Parents who go through the process of formalising parenting arrangements after separation in the form of final parenting orders may naturally be concerned that those orders are, as the title suggests, final.
Recognising that the needs and circumstances of children, parents and families can and often do change, the term "final parenting orders" is a misnomer. Final parenting orders are capable of variation and amendment if the circumstances require it. However, in order to ensure that children (and their parents) are not subject to endless rounds of litigation pending adulthood, it has long been held that before a parent can seek to set aside or vary final parenting orders, they first need to establish that there has been a sufficient change in circumstances to warrant revisiting the orders. This article explores the longstanding position of the court and the recent legislative changes that affect the way the court addresses these cases.
The Rice v Asplund test
This substantial change of circumstances test is known as the Rice v Asplund principle, and takes its name from the 1979 Family Court case which first established it. Significant legislative amendments to the Family Law Act were introduced on 6 May 2024 which were initially understood to be a codification of the Rice v Asplund principle, legislating for the first time the requirement for potential litigants to prove the necessary substantial change of circumstances before attempting to reopen final parenting orders.
Recent legislative amendments
The 6 May 2024 amendments introduced a new section 65DAAA into the Family Law Act. Under the heading Reconsideration of Final Parenting Orders, the section provides that:
(1) If a final parenting order is in force in relation to a child, a court must not reconsider the final parenting order unless:
- the court has considered whether there has been a significant change of circumstances since the final parenting order was made; and
- the court is satisfied that, in all the circumstances (and taking into account whether there has been a significant change of circumstances since the final parenting order was made), it is in the best interests of the child for the final parenting order to be reconsidered.
(emphasis added).
Following the introduction of this section, two notable cases of the Federal Circuit and Family Court of Australia have considered the nature and meaning of the section, and whether it does truly represent a codification of the Rice v Asplund principle.
Whitehill & Talaska1
This case involved an application by a mother to vary final parenting orders that had been made a year prior. Judge O'Shannessy noted that "Final Orders are meant to be final...Although always considered through the prism of the best interests of the children, the frequently accepted or orthodox recitation of the rule in Rice & Asplund, required that there must be a prima facie change of circumstances sufficient to justify embarking upon a further inquiry as to what parenting orders were in the best interests of the children with all the trouble, grief and strife for all involved that often entailed."
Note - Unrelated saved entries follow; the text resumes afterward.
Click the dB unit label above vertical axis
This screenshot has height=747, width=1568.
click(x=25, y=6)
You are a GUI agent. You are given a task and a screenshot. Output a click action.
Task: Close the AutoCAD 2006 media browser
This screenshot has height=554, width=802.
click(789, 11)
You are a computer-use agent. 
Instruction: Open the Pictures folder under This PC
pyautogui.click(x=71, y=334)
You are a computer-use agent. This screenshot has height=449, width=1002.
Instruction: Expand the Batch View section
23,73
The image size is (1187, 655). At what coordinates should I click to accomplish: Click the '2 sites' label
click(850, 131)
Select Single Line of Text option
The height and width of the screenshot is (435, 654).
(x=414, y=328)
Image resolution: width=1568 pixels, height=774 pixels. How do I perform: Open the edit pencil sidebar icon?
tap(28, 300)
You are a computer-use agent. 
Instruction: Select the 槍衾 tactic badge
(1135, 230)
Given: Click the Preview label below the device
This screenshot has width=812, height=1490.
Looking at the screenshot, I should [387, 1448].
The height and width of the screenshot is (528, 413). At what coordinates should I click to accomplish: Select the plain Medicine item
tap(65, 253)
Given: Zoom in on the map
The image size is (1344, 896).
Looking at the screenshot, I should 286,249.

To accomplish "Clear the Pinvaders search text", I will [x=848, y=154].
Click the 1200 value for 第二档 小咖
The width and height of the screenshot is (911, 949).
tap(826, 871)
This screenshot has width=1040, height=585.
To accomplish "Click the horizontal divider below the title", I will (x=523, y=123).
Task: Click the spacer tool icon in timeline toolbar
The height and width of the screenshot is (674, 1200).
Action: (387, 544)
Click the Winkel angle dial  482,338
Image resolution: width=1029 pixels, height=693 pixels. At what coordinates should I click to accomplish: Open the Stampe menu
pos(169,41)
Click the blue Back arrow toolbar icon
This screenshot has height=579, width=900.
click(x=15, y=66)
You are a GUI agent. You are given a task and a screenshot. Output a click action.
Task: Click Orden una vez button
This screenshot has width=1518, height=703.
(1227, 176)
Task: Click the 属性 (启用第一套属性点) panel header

In considering section 65DAAA, Judge O'Shannessy noted that its wording does not however require that a court must find there has been a sufficient change of circumstances. Rather, the court is only required to consider whether there has been a change of circumstances. In so considering, the court may find that there has been a change, or that there has not. Importantly, a finding that there has been no change would not preclude a court from varying final parenting orders if the best interests of the child require it.
Rasheem & Rasheem
In the subsequent case of Rasheem & Rasheem2 Judge Altobelli noted that section 65DAAA operates in a substantively different manner to the Rice v Asplund test in that "the Court only needs to consider whether a significant change in circumstances has occurred. This is clearly a deviation from the rule in Rice and Asplund that mandated a finding of significant change in circumstances…For the purposes of s65DAAA the Court must simply consider whether circumstances have significantly changed since the final parenting orders were made. The weight afforded to such change is varied, and necessarily based on the facts of the matter. The fundamental criteria that must be satisfied to allow a reconsideration of a final parenting order is that “the Court is satisfied that, in all the circumstances...it is in the best interests of the child for the final parenting order to be reconsidered”.
Key takeaways
In summary, while the court is still required to examine if there has been a sufficient change in circumstances, a positive finding is not a prerequisite to a consideration of whether final parenting orders ought to be varied. The only prerequisite is that it is in the children's best interests that the orders be revisited.
Although the new section 65DAAA appears materially different to the previous common law position, in the absence of any real change post the date of final parenting orders, it will still be difficult to establish that the best interests of children necessitate further litigation. It remains to be seen whether the 6 May 2024 amendments lead to further litigation in respect of parenting matters, and particularly the reopening of final parenting orders.